Team Playing under Uncertainties

David Gesbert

EURECOM

Abstract: Cooperation is an essential function in a wide array of network scenarios, including wireless, robotics, transports and beyond. In decentralized networks, cooperation (or team play) must be achieved by agents despite information uncertainties in the global state of the network. Cooperation in the presence of information uncertainties is a highly challenging problem for which no systematic optimization solution exist. In this talk, we describe different mechanisms for solving it, from information theoretic to machine learning based. In the machine learning approach this problem, we introduce so called Team Deep Learning Networks (Team-DNN) where agents learn to coordinate with each other under uncertainties. In the communication domain, we show how devices can learn how to message each other relevant information and take appropriate transmission decisions, possibly under the control of a meta-expert, so as to optimize network performance.
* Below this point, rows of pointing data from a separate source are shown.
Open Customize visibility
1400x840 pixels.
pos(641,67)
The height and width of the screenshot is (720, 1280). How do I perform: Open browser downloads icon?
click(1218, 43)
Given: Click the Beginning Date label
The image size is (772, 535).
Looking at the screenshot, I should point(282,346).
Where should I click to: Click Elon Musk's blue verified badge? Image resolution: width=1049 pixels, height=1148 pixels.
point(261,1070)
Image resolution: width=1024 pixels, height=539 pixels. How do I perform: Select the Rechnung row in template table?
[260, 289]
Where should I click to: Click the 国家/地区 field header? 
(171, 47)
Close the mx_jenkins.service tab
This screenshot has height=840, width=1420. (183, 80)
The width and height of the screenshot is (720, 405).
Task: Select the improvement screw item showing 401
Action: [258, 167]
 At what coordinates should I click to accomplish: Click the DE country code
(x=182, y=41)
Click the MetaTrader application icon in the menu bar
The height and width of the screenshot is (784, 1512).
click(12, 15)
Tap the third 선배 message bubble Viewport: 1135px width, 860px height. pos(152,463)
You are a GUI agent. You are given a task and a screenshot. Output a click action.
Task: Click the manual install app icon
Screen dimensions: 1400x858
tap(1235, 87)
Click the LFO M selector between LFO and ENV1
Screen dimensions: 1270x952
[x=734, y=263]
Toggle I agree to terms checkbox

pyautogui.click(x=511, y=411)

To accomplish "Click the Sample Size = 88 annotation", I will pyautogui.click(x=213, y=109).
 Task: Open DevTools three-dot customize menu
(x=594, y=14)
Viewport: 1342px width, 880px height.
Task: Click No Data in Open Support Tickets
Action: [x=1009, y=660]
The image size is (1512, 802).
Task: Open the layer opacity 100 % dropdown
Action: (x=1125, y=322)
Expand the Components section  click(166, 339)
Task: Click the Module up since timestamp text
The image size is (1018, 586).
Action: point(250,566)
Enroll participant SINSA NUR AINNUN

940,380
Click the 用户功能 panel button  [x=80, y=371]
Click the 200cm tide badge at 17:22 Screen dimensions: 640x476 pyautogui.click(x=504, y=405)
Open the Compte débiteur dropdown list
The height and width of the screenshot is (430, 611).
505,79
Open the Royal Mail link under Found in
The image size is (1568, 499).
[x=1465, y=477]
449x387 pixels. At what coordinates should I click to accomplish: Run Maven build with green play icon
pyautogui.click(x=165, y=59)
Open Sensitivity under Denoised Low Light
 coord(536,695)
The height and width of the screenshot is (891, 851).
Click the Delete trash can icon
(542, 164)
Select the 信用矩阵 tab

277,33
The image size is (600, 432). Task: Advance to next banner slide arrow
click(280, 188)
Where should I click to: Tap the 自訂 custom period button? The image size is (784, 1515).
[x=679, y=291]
Gradient Statistics Aware Power Control for Over-the-Air Federated Learning

Meixia Tao

Shanghai Jiao Tong University

Abstract: Federated learning (FL) is a promising technique that enables many edge devices to train a machine learning model collaboratively in wireless networks. By exploiting the superposition nature of wireless waveforms, over-the-air computation (AirComp) can accelerate model aggregation and hence facilitate communication-efficient FL. Due to channel fading, power control is crucial in AirComp. In this talk, I will consider the power control problem for over-the-air FL by taking gradient statistics, which have been overlooked before, into account. In particular, we find that the relative dispersion of gradients at each round of SGD-based training algorithm, i.e., squared multivariate coefficient of variation (SMCV), plays a key role in power control and it varies over iterations. Experimental results demonstrate that the proposed gradient-statistics-aware power control can achieve higher test accuracy than the existing schemes for a wide range of scenarios.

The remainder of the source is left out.